そう自分に言い聞かせていたら、奥から声を掛けられた。
「いらっしゃい。何かお探しですか?」
丸顔で、気の良さそうな雰囲気の男性だった。店主だろう。
「店主さんですか? 私警察の者ですが、少し聞きたいことがありまして。今よろしいでしょうか?」
手帳を見せて尋ねる。
「あっ警察の方ですか、ご苦労様です。私が店主の下坂です。どういったご用件でしょう? お役に立てればいいんですが」
店主が愛想よく答える。
「この方が、4月18日にこちらで買い物をしたはずなのですが、覚えていらっしゃいますか?」
スマホで金居香織の写真を見せて聞く。昨日、喫茶店で撮らせて貰った。店主は特に考えることもなく、写真の人物を答えた。
「あれ、これ金居さんですよね」
店主はこともなげに言う。
「ご存じなんですか?」
「ご存じも何も、常連さんですからね。知ってますよ。で、金居さん4月の18日でしたっけ、来たかどうかですよね。えーっと、ちょっと待ってください、常連さんだったら帳簿見れば分かると思うので」
そう言って店の奥へ探しに行った。
探している間に店内を見て回ろうとしていたら、店主は1分ほどで帳簿を持って戻って来た。見るのはまた今度だな。
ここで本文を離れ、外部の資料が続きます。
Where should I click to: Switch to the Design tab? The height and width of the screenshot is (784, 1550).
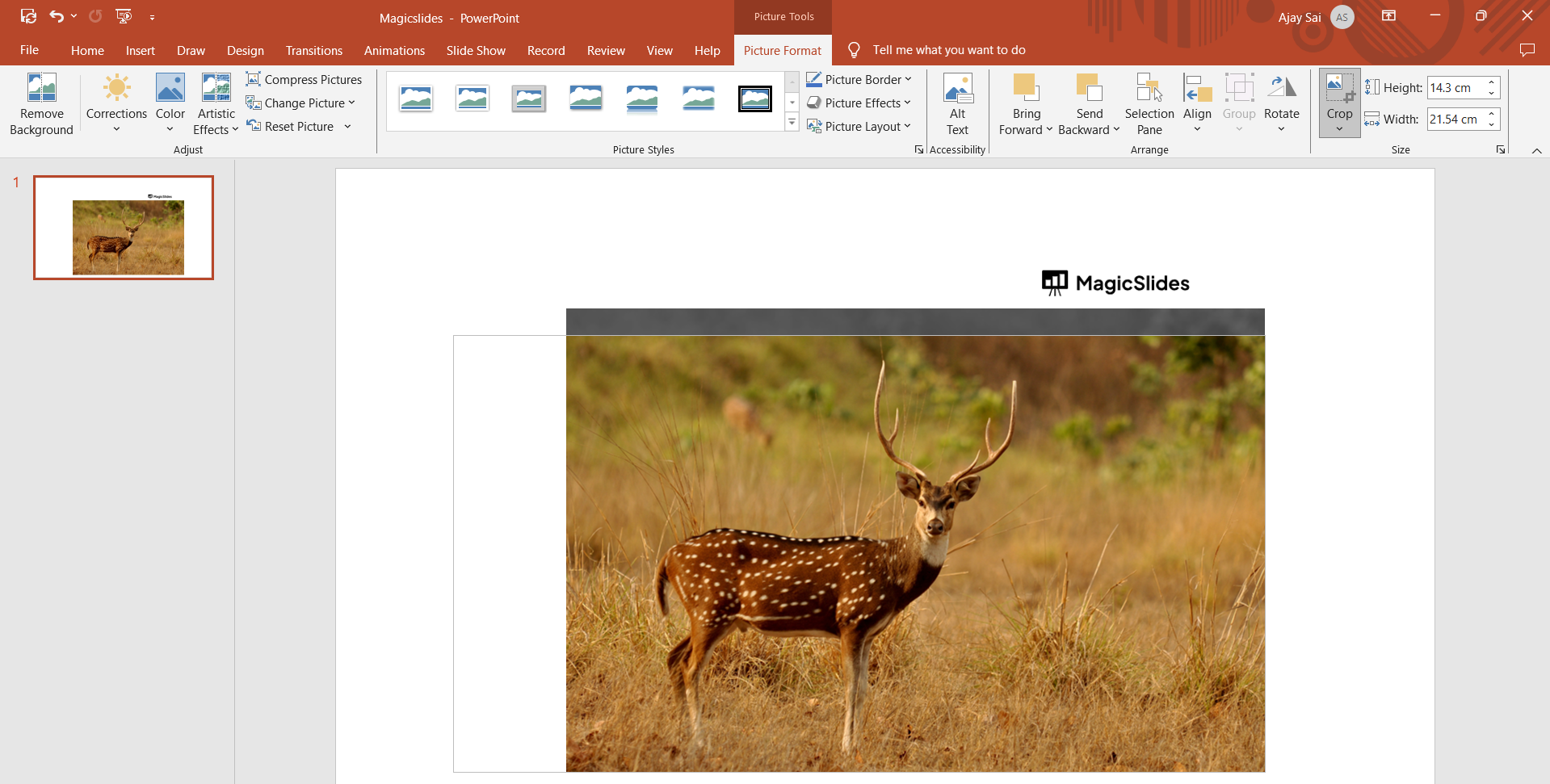(245, 50)
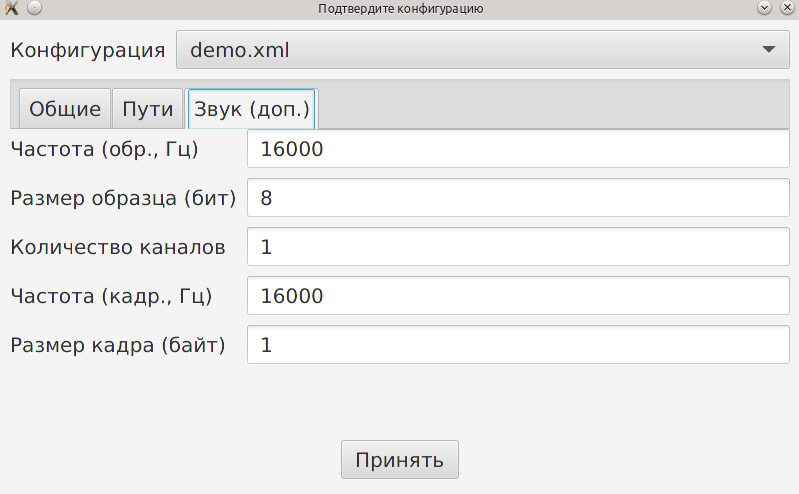Minimize window with the chevron-down title button
Screen dimensions: 799x494
(764, 8)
店主はカウンターに帳簿を開いて、指でなぞるように確認する。何ページか捲ったところで指を止めた。
「あったあった。えーっと4月18日金曜日の18時40分に、ミティークってワインを買ってますね」
驚いた。そこまで仔細に記録しているとは。
「ずいぶんしっかり記録されているんですね。お客さんの購入したものは全部記録しているんですか?」
「いや、常連さんだけだよ。流石に全部は無理だからね」
「それでも凄いです。こんなに細かく帳簿をつけているの、あまり見たことがないです」
店主は少し照れくさそうに頭を掻きながら説明した。
「いやぁ小さい店だから、常連さんを大切にしないとね。だから、常連さんが買った時は帳簿にメモっておいて、好みの傾向を分析するんだ。そうすれば、次に来た時に好みに合ったのを勧められるし、仕入れるときの参考にもなるしね」
「なるほど。じゃあ彼女よく来るんですね」
「あぁ、だいたい二週に一回の割合で通ってくれてるよ」
彼女の証言が図らずも証明されたことになる。特に、工作の意図は感じられない。本当に、ただ酒を買っただけだろう。
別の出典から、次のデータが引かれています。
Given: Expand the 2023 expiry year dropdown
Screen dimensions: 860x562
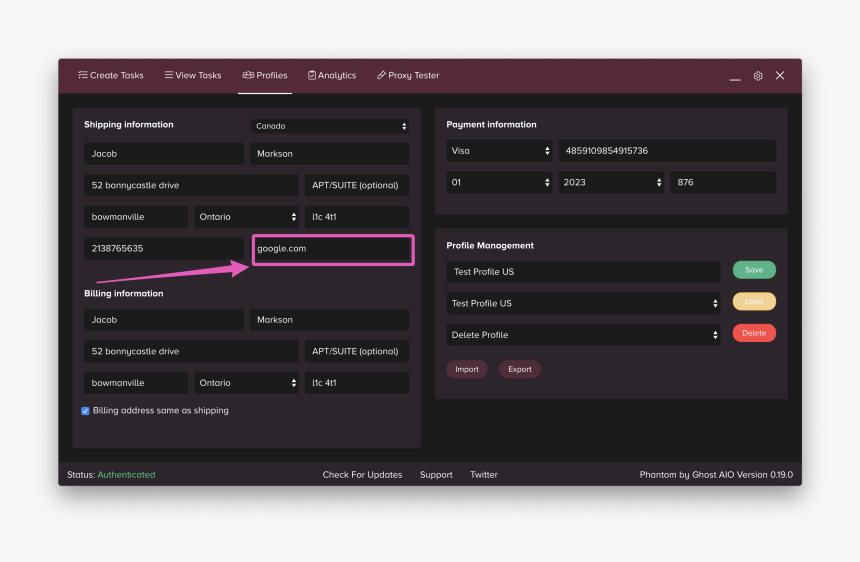Looking at the screenshot, I should coord(611,183).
それにしても、二週に一回とは、意外と酒好きなのか? 気が合いそうだ。
次に巻永次の写真を見せたが、こちらは知らないようだった。写真を見て記憶を探るように視線を動かしていたが、結局首を振っていた。
「何かあったんですか?」
「ええ、ちょっと、ただ詳細はお教え出来ないんです」
「ああ、大丈夫ですよ」
店主は手を振り、気にしていないことを表す。
それから、二、三質問をしたが、これと言って役に立ちそうな情報は無く、酒屋での聞き込みを終えた。